The outputs from this research project that will benefit academic researchers include the fundamental knowledge obtained. The mass spectrometry experiments will produce large amounts of data about protein oxidation that will be deposited on publicly accessible databases such as PRIDE (PRoteomics IDEntifications database; http://www.ebi.ac.uk/pride/) and PeptideAtlas (http://www.peptideatlas.org/).

The research proposed may generate exploitable intellectual property, which will be evaluated by Cancer Research Technology (CRT), an oncology-focused technology transfer and development company wholly owned by Cancer Research UK (CRUK) that is responsible for the development of exploitation of knowledge arising from research at the Beatson Institute. Its key account project managers ensure that the right partners are identified to take on a development license through CRT's extensive network of contacts and supported by attending multiple oncology focused meetings a year.

A further impact of this research proposal will be the training of a researcher in several advanced technologies, which will contribute to research excellence in the UK. The researcher will be given training in experimental methods by experienced postdoctoral researchers and staff scientists as well as other members of the group.

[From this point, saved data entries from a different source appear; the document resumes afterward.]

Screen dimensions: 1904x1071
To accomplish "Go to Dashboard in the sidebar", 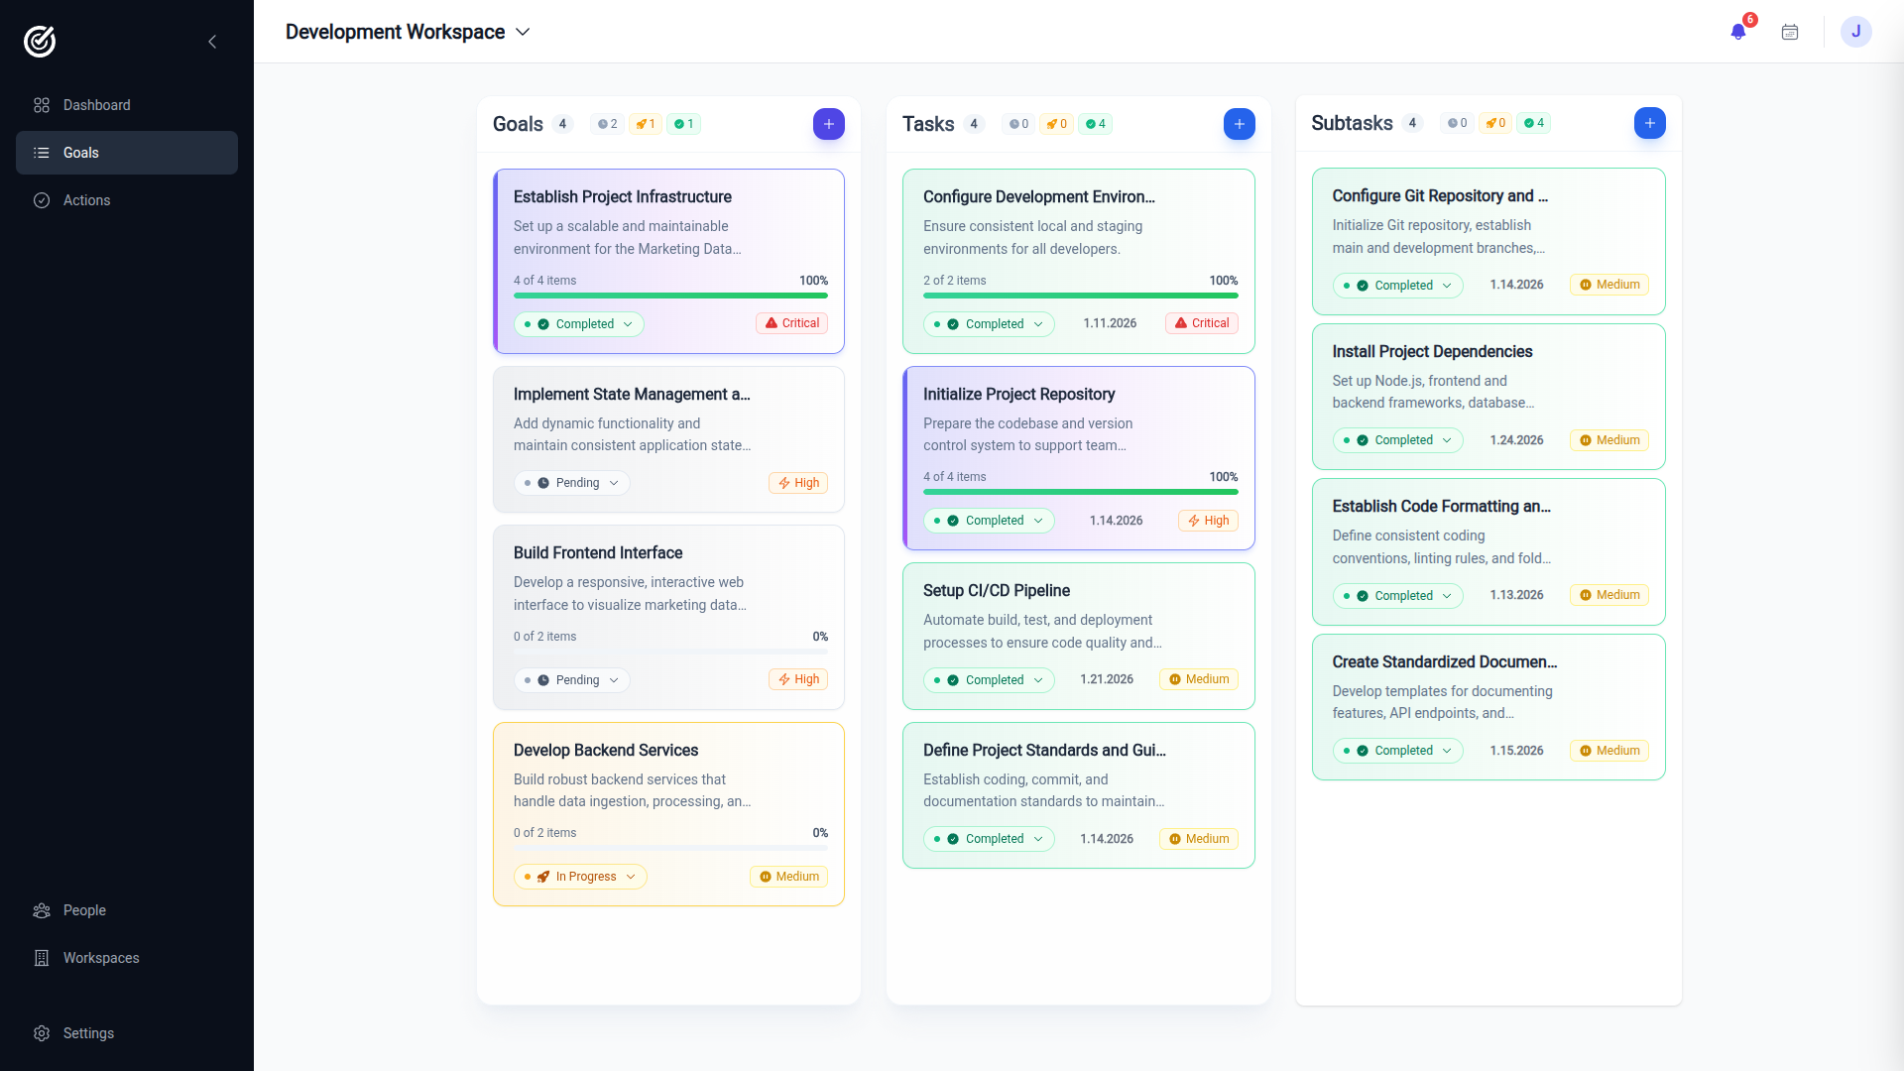I will 96,105.
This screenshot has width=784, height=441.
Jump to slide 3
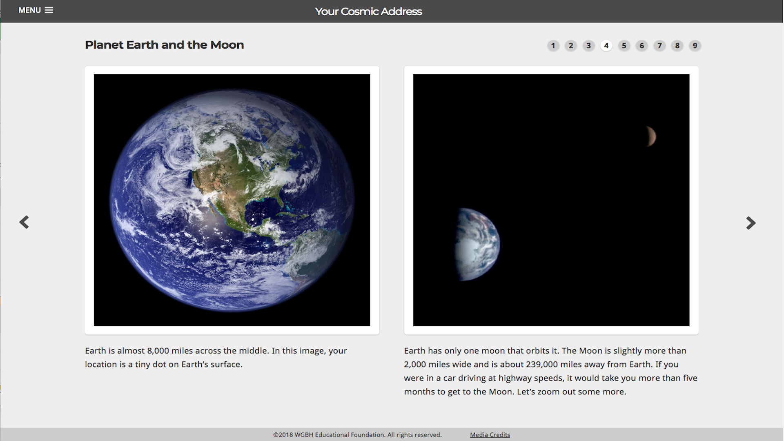[x=588, y=46]

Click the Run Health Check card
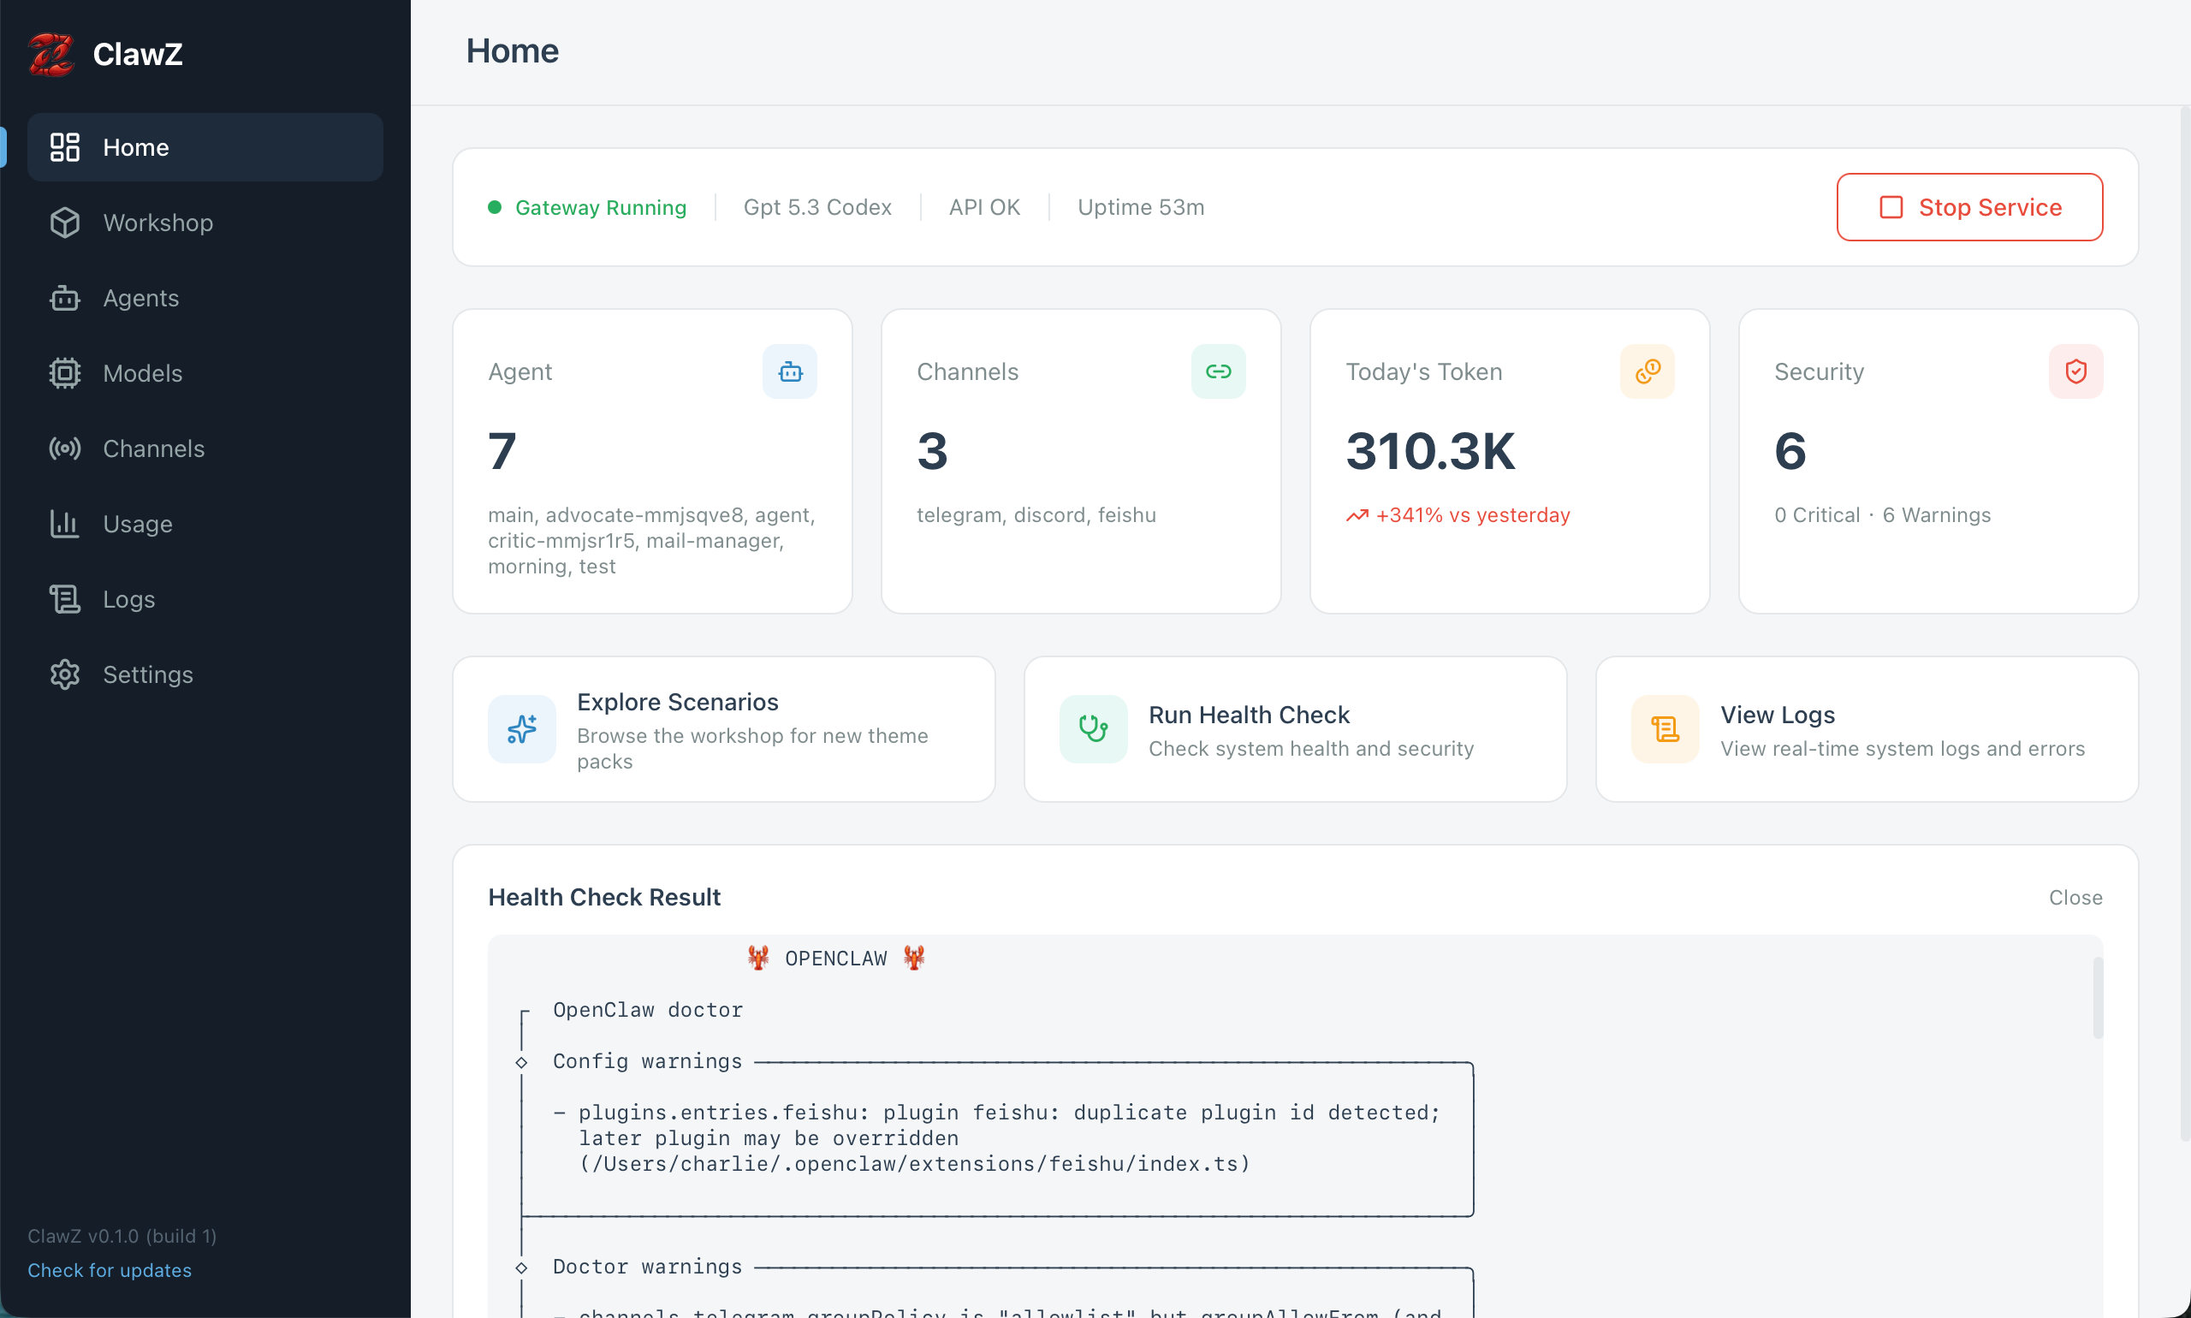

Experienced technicians will also provide support, supervision and training in the use of equipment in the advanced technology facilities. Regular oral and laboratory meetings help to develop communications skills. The PI holds weekly laboratory meetings to discuss research progress and all lab members are expected to present at these meetings with data being reviewed and scrutinised by peers and senior colleagues. Writing of reports and manuscripts will further improve organisational and time management skills. Training in experimental design and data handling and analysis will be provided throughout the fellowship on a regular basis in the laboratory and weekly review meetings. The University of Glasgow and the Beatson Institute have active seminar programmes with national as well as international speakers and fellows are encouraged to attend and to participate by questioning the speakers. Students have the opportunity to attend the University of Glasgow's annual Research Staff Conference, as well as the Beatson's annual International Cancer Conference. Trainees are encouraged to submit abstracts and to present their data at national and international meetings, as appropriate to their subject areas and progress.